> [PROBLEM]: Your response should contain every line from the data below that holds the string "Does".

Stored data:
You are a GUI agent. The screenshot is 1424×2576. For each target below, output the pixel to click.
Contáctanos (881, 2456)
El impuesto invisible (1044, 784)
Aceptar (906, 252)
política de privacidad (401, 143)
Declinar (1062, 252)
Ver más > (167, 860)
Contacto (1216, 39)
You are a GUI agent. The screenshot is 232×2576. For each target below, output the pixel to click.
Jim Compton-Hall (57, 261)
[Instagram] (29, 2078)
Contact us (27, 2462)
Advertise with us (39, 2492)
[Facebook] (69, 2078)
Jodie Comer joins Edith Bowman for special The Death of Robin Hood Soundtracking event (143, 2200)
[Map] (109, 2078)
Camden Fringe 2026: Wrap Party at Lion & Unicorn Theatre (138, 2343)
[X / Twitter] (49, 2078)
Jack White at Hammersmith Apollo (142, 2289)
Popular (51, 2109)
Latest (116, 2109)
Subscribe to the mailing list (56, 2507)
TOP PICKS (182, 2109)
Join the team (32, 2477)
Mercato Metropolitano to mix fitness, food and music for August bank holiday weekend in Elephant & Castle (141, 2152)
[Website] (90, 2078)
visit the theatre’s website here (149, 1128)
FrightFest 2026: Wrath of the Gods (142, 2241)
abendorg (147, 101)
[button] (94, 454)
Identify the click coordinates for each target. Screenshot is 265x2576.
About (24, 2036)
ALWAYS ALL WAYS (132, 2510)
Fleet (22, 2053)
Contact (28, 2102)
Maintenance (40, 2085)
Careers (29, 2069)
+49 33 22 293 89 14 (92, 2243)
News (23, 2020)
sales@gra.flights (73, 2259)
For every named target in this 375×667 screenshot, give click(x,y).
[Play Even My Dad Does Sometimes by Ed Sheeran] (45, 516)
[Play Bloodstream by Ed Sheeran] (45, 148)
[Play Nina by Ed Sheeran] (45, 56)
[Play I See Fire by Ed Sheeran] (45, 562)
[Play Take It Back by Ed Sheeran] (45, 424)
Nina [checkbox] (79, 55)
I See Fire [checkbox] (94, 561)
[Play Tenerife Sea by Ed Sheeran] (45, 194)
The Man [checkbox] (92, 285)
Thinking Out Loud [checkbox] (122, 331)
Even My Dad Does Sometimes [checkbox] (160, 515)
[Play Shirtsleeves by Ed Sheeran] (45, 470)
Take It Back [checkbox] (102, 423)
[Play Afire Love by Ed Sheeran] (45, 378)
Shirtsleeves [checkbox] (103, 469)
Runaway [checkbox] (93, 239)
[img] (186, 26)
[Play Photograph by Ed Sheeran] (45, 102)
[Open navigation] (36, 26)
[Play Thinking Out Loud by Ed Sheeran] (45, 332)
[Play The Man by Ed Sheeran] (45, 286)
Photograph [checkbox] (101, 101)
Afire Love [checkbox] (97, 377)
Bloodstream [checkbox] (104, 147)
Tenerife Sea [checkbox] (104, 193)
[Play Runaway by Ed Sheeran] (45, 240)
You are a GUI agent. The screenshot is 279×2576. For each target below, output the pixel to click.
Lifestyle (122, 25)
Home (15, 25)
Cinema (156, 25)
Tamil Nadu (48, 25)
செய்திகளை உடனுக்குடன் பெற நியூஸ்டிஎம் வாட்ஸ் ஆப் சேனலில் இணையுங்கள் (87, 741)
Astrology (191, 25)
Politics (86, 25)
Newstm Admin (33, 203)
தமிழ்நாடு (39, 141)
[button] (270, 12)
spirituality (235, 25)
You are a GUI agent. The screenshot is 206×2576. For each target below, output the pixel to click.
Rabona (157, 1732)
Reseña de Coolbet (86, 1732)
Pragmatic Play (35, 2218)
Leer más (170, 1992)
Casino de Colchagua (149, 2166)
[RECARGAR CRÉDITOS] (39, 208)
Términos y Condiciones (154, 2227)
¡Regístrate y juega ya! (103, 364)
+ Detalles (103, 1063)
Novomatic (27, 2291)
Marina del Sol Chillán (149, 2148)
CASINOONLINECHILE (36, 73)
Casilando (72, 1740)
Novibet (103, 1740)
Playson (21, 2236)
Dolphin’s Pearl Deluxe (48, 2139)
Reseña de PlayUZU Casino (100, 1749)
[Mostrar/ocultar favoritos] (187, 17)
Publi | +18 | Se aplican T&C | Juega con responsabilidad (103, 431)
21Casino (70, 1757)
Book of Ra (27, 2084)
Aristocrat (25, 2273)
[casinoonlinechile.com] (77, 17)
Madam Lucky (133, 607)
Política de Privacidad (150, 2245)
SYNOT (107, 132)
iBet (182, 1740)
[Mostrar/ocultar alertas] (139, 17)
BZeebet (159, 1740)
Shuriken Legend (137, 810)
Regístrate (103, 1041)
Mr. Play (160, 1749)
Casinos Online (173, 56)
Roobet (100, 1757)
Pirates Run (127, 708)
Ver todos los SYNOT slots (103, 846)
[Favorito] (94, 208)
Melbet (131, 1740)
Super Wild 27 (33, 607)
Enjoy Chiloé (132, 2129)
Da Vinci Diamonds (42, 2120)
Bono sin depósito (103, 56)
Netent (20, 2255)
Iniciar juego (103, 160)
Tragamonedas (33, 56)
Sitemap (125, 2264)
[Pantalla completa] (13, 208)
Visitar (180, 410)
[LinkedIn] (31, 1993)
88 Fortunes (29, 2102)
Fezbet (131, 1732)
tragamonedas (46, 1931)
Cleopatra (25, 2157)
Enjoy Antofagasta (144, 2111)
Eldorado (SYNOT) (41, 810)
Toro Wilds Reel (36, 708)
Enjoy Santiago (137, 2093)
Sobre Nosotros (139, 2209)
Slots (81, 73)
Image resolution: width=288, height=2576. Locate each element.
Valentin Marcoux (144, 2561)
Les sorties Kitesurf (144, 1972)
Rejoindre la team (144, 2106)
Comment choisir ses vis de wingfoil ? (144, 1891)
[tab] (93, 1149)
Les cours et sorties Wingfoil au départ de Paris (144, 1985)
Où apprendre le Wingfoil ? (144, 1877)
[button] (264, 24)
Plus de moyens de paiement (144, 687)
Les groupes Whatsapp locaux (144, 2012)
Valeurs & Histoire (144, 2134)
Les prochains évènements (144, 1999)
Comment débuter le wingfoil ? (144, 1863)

> [YOUR RESPONSE]:
[Play Even My Dad Does Sometimes by Ed Sheeran] (45, 516)
Even My Dad Does Sometimes [checkbox] (160, 515)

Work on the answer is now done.